About this exercise:
From the listing below, work out the number of lines containing "agent" and give that number without comment.

========

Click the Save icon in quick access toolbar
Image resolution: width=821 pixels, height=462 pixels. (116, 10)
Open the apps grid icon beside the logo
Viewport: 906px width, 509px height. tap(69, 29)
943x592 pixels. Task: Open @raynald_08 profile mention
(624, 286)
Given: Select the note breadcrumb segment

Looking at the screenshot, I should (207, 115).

========

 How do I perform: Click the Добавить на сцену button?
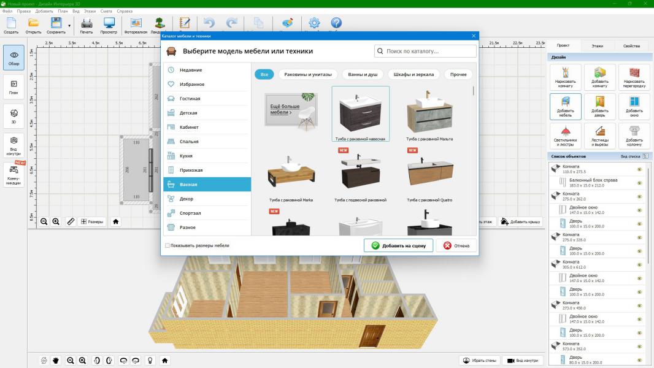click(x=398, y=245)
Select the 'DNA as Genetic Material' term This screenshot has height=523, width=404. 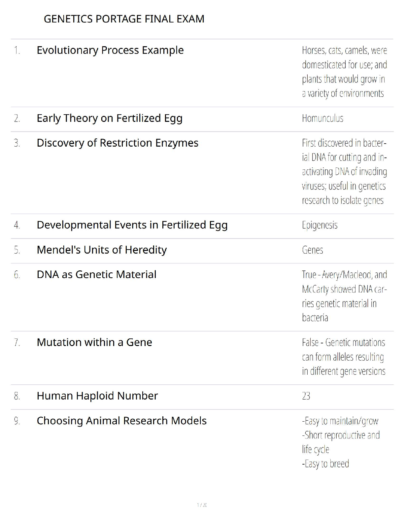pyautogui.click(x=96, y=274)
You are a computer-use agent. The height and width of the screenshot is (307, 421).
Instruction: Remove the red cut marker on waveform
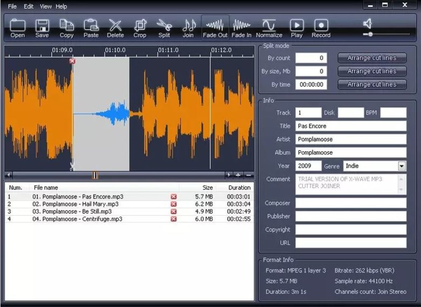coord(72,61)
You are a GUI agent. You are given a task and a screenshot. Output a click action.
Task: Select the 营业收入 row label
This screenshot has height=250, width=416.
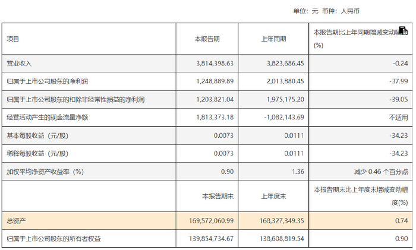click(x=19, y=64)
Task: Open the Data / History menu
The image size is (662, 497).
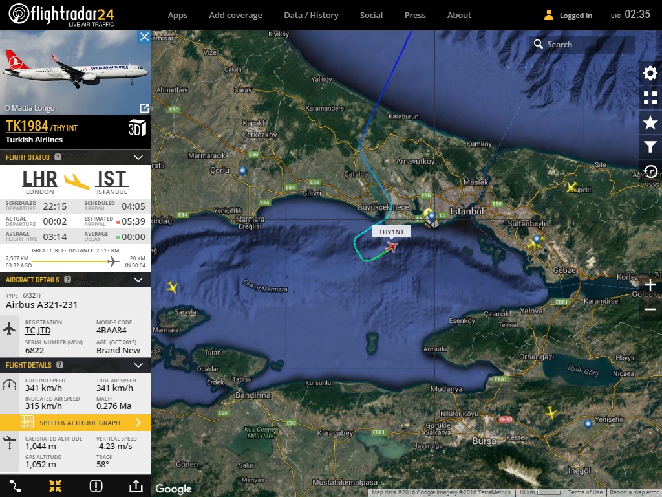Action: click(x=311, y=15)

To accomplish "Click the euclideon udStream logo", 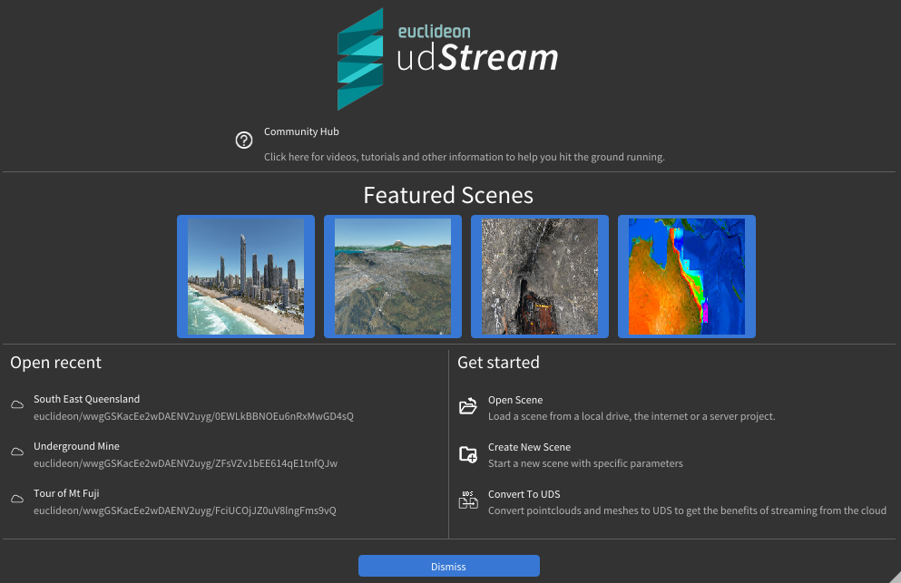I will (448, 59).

========

Output:
2